Not All Mothers Stand Still
I am three and I am seven and I am nine and I am thirteen and seventeen and twenty and more, numbers climbing every year as they do for everyone, but don't let Mom hear that, she'll pout and then breathe heavily in the other direction as she digests your words like she is chewing rocks.
She looks at you like she is a planet in orbit that knows that one day, it will crash into you and ruin itself at the chance of taking you down with it. Your beauty is her biggest accomplishment, and your flaws are her personal failures, or maybe your dad's.
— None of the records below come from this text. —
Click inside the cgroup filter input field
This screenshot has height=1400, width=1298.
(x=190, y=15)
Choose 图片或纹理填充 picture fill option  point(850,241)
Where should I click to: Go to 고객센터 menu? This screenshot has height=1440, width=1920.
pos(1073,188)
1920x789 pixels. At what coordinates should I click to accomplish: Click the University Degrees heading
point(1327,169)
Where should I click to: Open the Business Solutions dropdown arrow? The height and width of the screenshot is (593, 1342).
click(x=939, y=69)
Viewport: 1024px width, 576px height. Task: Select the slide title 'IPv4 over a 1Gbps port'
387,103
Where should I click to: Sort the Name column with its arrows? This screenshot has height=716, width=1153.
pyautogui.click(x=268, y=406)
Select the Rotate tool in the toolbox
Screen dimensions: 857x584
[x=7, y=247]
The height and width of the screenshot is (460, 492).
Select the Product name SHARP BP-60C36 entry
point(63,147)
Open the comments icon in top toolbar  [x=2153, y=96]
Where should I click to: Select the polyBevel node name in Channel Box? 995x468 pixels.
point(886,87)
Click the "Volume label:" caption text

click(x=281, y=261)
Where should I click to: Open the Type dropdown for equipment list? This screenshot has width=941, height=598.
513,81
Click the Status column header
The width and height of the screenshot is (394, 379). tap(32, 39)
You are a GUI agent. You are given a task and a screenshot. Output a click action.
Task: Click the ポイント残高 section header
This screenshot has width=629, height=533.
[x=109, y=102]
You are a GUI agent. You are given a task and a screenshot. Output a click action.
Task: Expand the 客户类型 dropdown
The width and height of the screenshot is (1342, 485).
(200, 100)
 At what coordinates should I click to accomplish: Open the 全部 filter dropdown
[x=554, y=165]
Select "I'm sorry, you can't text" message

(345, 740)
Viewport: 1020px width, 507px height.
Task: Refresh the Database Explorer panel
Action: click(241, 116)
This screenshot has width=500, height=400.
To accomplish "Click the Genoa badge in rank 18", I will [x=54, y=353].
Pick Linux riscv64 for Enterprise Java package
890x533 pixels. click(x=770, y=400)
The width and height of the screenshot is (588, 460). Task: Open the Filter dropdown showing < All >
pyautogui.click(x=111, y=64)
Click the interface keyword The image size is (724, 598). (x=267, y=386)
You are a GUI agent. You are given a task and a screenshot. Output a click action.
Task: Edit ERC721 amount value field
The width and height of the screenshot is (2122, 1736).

I'll beat the dough by hand like she does, because the blender is too expensive and noisy, and I'll cut my own hair with craft scissors at the same age as she did, and I'll give my pets human names like her own, and join sports teams like she did, except maybe I won't always like succeed in them like she did, and I am just a wanderer who only trekking across the field for a brief moment in time. And so I want to hide away where no one can find me like she does, maybe in a forest clearing like when I was a child, or maybe through sheer willpower I can fit myself into a cabinet that I haven't been able to fit in for hide-and-seek since I was eleven years old, because even now I am still trying to find traces of when I was small enough to be free.
I hope I never have a daughter because if she is born looking like me, I worry I will never be able to tell her she is beautiful.